Most of the tests we work on at Measurement Incorporated are of the high-stakes variety. That is, scores on many of those tests have immediate and far-reaching consequences for students, schools, districts, and even states. Scores on others have consequences for candidates for licensure and certification and for their professions. Whether the test is for a statewide assessment or for licensure and certification, someone has to decide what level of performance is good enough. That is where cut scores come in. Cut scores are set through a process commonly known as standard setting.
Standard setting involves gathering a panel of content experts (such as teachers for academic tests or current practitioners for licensure and certification tests) who apply their judgment regarding the requirements of the task and the difficulty of the items. The process follows one of several well-researched methods for setting cut scores. In the end, though, the process boils down to the opinions of a group of experts. Transforming those opinions into cut scores is the art and science of standard setting.
The science of standard setting lies in several well researched methods. These include the Angoff, Beuk, body of work, bookmark, contrasting groups, Ebel, and Hofstee methods and a host of others as well as variations on these methods.
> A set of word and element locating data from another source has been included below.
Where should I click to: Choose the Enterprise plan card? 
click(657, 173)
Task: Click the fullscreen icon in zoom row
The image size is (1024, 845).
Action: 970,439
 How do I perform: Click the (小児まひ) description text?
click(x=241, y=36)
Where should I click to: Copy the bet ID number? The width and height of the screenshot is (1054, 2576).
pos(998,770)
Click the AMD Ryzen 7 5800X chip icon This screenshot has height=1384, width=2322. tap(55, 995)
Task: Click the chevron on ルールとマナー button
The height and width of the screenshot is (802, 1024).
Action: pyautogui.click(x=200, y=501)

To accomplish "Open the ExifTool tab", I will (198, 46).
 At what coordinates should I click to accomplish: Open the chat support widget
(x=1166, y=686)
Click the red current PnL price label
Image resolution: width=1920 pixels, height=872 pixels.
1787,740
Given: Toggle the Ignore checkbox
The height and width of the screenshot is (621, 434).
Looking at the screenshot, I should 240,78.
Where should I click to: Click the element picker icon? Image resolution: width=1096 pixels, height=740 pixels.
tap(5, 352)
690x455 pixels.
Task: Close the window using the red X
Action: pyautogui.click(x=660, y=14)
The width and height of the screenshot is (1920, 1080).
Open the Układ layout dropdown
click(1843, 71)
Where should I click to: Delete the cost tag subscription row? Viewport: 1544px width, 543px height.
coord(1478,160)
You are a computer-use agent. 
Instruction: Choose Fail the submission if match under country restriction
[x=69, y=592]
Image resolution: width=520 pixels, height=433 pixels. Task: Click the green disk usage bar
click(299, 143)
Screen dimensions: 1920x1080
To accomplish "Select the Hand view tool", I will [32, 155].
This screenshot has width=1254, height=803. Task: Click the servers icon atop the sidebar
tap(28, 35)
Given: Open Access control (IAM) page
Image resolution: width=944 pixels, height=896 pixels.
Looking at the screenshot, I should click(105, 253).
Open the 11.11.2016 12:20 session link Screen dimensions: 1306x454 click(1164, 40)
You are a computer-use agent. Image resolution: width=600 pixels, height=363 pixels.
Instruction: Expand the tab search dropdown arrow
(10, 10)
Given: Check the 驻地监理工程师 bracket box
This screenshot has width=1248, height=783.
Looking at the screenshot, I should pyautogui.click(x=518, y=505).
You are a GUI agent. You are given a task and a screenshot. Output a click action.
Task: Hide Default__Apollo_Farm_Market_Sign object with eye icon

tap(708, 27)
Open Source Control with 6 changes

In some methods, experts review the items and offer their opinions as to the likelihood that a barely qualified examinee would answer it correctly. In others, the experts review actual work of examinees and sort it into categories (e.g., basic, proficient, advanced).
In all instances, someone takes these opinions, summarizes them statistically, and turns them into cut scores. For example, in the modified Angoff procedure, experts review item 1 and give their opinions as to the likelihood that a barely qualified candidate will answer it correctly. If there are ten experts, they are likely to offer ten opinions. Generally, they are within a fairly narrow band. These ten experts might offer estimates ranging from 40 to 60 percent for item 1. They then do the same thing for item 2 and so on through the entire test. Someone (usually a psychometrician) then averages the estimates for item 1, item 2, and so on. If each item is worth one point, and the average estimate for item 1 is 55 percent, then it is safe to say that the expected score for a barely qualified examinee is 0.55; i.e., the average of the estimates of the ten experts. By adding all these estimates, the psychometrician can obtain the expected score of a barely qualified examinee. Thus, if the test has 100 questions, each worth one point, and the average estimate over all items and experts is 63 percent, then the expected score of the barely qualified examinee is 63 percent, or 63 points, since this is a 100-point test.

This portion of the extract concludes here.